There is no getting around it. Mary of Bethany dumped her entire retirement savings over Jesus’ feet. She also made herself entirely vulnerable while doing it. If that doesn’t take your breath away, check your pulse to see if you are still breathing.

This is where I know I have been a Christian for too long. These kinds of very familiar stories can cause the eyes of my soul to glaze over. I have heard them so many times and enough mediocre sermons on them to boot.

So how can I rescue this story from the “yawn factor”? Maybe by asking myself where my real security in life is. Would I be willing to give my entire 401K to a person in need? Am willing am I to show my love for Jesus in a society that doesn’t even acknowledge Easter as a secular holiday worthy of a day off any more?

I can feel my heart racing as I type these naked questions. I know right now what my answer is to both of them. But there is hope.

I don’t have to make this kind of leap of faith all at once. Mary of Bethany had spent a lot of time in the presence of Jesus. She was so in love with him that nothing else mattered to her. She knew that in giving her all with her all that Jesus would somehow protect her.

══════

## Tasks to carry out:
(1) Do these statements agree with the reflection on Mary of Bethany? Answer yes or no for each and quote the words that decide it. (a) The writer says very familiar stories can make the eyes of the soul glaze over. (b) The writer says this leap of faith has to be made all at once. (c) Mary of Bethany had spent little time with Jesus.
(2) Proceed with the reflection on Mary of Bethany, writing on from its last sentence.
The items after this point are separate material, unrelated to the reflection on Mary of Bethany.

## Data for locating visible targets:
══════

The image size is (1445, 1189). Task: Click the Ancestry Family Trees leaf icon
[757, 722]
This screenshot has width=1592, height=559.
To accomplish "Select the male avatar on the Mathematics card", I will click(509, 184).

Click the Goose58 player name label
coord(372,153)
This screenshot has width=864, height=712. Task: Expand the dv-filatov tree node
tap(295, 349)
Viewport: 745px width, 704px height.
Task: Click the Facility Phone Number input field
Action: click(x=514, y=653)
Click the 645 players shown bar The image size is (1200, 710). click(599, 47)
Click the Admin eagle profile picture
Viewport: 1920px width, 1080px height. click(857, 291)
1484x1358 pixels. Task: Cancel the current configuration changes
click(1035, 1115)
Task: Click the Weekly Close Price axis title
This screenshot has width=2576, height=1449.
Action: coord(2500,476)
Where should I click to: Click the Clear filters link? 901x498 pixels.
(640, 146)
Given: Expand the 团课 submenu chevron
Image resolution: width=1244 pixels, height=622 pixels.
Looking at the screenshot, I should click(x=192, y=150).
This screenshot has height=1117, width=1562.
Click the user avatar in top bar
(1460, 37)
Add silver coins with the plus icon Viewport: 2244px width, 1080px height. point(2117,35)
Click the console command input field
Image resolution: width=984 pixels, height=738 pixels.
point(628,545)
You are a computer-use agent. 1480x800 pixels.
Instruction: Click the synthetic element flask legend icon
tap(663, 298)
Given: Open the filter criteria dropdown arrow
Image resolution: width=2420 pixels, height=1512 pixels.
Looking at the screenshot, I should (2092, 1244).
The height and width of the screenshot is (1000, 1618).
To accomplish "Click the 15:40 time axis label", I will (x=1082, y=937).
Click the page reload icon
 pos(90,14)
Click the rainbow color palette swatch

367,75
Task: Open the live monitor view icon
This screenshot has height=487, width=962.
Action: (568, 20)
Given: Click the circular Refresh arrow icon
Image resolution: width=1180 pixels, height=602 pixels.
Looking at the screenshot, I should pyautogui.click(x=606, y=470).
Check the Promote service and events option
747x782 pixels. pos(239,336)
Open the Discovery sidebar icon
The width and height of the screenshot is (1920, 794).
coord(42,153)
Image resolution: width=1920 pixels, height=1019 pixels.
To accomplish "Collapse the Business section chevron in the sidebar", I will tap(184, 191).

══════

## Responses:
(1)
(a) Yes: "These kinds of very familiar stories can cause the eyes of my soul to glaze over."
(b) No: "I don’t have to make this kind of leap of faith all at once."
(c) No: "Mary of Bethany had spent a lot of time in the presence of Jesus."

(2)
For me to get to the same point, I need to spend a lot more experiential time with Jesus. I do not need another sermon or Bible study on this text. I need to live with Jesus, every minute of every day, a fact that calls me to some intentional training in and of itself. I need to pray to be so flooded with the love of God and love for God that nothing else matters in my life.

Do I even really want that?

It is only when we are honest with ourselves as to what we really want out of our faith in Christ that there is hope for going deeper (or not). And if we do not want that kind of radical discipleship, that is OK but please be honest with yourself and with others. Stop pretending because in this case, we can’t have our cake and eat it, too. We really can’t.

How many times have you heard this story? I once heard that this was the most preached on Scripture among churches that do not follow the lectionary based readings for the Church Year. Have you heard it so often that it has lost its impact on you?

One way to change that would be to do a lectio divina, or spiritual reading, with it. In Lectio divina, you read with an ear to hearing what God has to say to YOU today, right now. Also, you seek to identify which character in the story you most identify with right now: the prodigal? The older brother? The waiting Father? It is a kind of reading with both the mind and the heart. That allows for the possibility of transformation through the story. It moves from the reading of an objective “adult” to a teachable child.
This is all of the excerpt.